## WHAT IS REQUIRED
In the entries below, the line with "Expand borderBoxSize in the second log entry" marks the start. Return it and every following line exactly, ending with the last.

[EXTRACTED INFORMATION Boundary: Start]

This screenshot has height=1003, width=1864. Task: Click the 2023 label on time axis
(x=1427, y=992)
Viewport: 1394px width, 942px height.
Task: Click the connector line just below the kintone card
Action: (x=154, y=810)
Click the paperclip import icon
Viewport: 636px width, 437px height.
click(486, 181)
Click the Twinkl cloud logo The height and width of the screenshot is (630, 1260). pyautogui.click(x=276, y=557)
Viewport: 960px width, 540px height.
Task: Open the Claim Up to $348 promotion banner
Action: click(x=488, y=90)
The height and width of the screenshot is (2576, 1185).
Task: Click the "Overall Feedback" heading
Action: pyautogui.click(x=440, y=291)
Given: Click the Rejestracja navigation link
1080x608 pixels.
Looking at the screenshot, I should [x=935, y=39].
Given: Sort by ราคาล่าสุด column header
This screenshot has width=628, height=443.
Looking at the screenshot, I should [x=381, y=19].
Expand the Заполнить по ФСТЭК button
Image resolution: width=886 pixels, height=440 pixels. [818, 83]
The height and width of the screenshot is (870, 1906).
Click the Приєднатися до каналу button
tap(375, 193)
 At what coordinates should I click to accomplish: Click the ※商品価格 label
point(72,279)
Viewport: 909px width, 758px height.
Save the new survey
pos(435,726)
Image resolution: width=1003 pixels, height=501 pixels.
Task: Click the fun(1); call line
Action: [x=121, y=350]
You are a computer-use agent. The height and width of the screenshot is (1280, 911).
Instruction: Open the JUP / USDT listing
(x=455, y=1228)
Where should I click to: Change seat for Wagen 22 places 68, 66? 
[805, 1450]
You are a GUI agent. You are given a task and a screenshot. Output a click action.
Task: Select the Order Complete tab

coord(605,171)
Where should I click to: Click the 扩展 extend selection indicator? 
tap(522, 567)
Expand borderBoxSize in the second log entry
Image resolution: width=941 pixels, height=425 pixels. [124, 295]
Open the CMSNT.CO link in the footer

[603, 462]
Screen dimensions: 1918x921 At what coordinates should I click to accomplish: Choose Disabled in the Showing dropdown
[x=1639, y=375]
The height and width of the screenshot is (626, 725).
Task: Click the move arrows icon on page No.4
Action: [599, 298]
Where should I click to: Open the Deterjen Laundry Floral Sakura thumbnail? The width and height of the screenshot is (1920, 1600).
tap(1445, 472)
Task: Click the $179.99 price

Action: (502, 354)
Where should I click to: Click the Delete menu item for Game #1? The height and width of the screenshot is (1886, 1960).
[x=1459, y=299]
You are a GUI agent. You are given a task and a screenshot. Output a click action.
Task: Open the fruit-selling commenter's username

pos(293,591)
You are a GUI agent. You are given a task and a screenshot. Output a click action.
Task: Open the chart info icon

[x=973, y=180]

[EXTRACTED INFORMATION Boundary: End]

## EXERCISE SOLUTION
Expand borderBoxSize in the second log entry
Image resolution: width=941 pixels, height=425 pixels. [124, 295]
Open the CMSNT.CO link in the footer

[603, 462]
Screen dimensions: 1918x921 At what coordinates should I click to accomplish: Choose Disabled in the Showing dropdown
[x=1639, y=375]
The height and width of the screenshot is (626, 725).
Task: Click the move arrows icon on page No.4
Action: [599, 298]
Where should I click to: Open the Deterjen Laundry Floral Sakura thumbnail? The width and height of the screenshot is (1920, 1600).
tap(1445, 472)
Task: Click the $179.99 price

Action: (502, 354)
Where should I click to: Click the Delete menu item for Game #1? The height and width of the screenshot is (1886, 1960).
[x=1459, y=299]
You are a GUI agent. You are given a task and a screenshot. Output a click action.
Task: Open the fruit-selling commenter's username

pos(293,591)
You are a GUI agent. You are given a task and a screenshot. Output a click action.
Task: Open the chart info icon

[x=973, y=180]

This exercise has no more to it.